== Raw data

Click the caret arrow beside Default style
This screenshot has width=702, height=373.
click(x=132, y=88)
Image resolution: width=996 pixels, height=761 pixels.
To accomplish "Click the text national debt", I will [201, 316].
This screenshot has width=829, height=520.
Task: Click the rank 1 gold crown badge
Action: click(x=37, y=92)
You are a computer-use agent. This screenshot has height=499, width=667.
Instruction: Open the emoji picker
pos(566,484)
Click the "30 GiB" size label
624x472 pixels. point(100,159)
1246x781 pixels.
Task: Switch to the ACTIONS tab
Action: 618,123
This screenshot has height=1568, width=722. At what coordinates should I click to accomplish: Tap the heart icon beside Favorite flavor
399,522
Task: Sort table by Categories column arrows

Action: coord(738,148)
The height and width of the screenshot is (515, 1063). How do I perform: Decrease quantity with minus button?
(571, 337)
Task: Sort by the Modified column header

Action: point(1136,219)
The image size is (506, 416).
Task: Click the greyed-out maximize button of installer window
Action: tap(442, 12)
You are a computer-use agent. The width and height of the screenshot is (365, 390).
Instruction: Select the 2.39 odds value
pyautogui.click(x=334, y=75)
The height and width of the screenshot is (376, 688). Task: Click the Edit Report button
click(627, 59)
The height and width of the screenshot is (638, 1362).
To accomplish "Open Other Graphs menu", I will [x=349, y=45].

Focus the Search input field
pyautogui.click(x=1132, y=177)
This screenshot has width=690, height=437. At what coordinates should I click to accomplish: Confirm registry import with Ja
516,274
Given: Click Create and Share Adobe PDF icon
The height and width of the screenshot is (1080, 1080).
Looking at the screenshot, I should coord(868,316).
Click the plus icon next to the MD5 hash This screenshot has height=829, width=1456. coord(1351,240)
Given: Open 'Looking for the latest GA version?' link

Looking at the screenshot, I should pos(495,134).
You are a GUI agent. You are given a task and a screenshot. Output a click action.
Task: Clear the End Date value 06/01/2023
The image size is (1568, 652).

====

Brief:
Repeat the data exactly. Leave nothing out.

Final answer:
Click the caret arrow beside Default style
This screenshot has width=702, height=373.
click(x=132, y=88)
Image resolution: width=996 pixels, height=761 pixels.
To accomplish "Click the text national debt", I will [201, 316].
This screenshot has width=829, height=520.
Task: Click the rank 1 gold crown badge
Action: click(x=37, y=92)
You are a computer-use agent. This screenshot has height=499, width=667.
Instruction: Open the emoji picker
pos(566,484)
Click the "30 GiB" size label
624x472 pixels. point(100,159)
1246x781 pixels.
Task: Switch to the ACTIONS tab
Action: 618,123
This screenshot has height=1568, width=722. At what coordinates should I click to accomplish: Tap the heart icon beside Favorite flavor
399,522
Task: Sort table by Categories column arrows

Action: coord(738,148)
The height and width of the screenshot is (515, 1063). How do I perform: Decrease quantity with minus button?
(571, 337)
Task: Sort by the Modified column header

Action: point(1136,219)
The image size is (506, 416).
Task: Click the greyed-out maximize button of installer window
Action: tap(442, 12)
You are a computer-use agent. The width and height of the screenshot is (365, 390).
Instruction: Select the 2.39 odds value
pyautogui.click(x=334, y=75)
The height and width of the screenshot is (376, 688). Task: Click the Edit Report button
click(627, 59)
The height and width of the screenshot is (638, 1362).
To accomplish "Open Other Graphs menu", I will [x=349, y=45].

Focus the Search input field
pyautogui.click(x=1132, y=177)
This screenshot has width=690, height=437. At what coordinates should I click to accomplish: Confirm registry import with Ja
516,274
Given: Click Create and Share Adobe PDF icon
The height and width of the screenshot is (1080, 1080).
Looking at the screenshot, I should coord(868,316).
Click the plus icon next to the MD5 hash This screenshot has height=829, width=1456. coord(1351,240)
Given: Open 'Looking for the latest GA version?' link

Looking at the screenshot, I should pos(495,134).
You are a GUI agent. You are given a task and a screenshot. Output a click action.
Task: Clear the End Date value 06/01/2023
The image size is (1568, 652).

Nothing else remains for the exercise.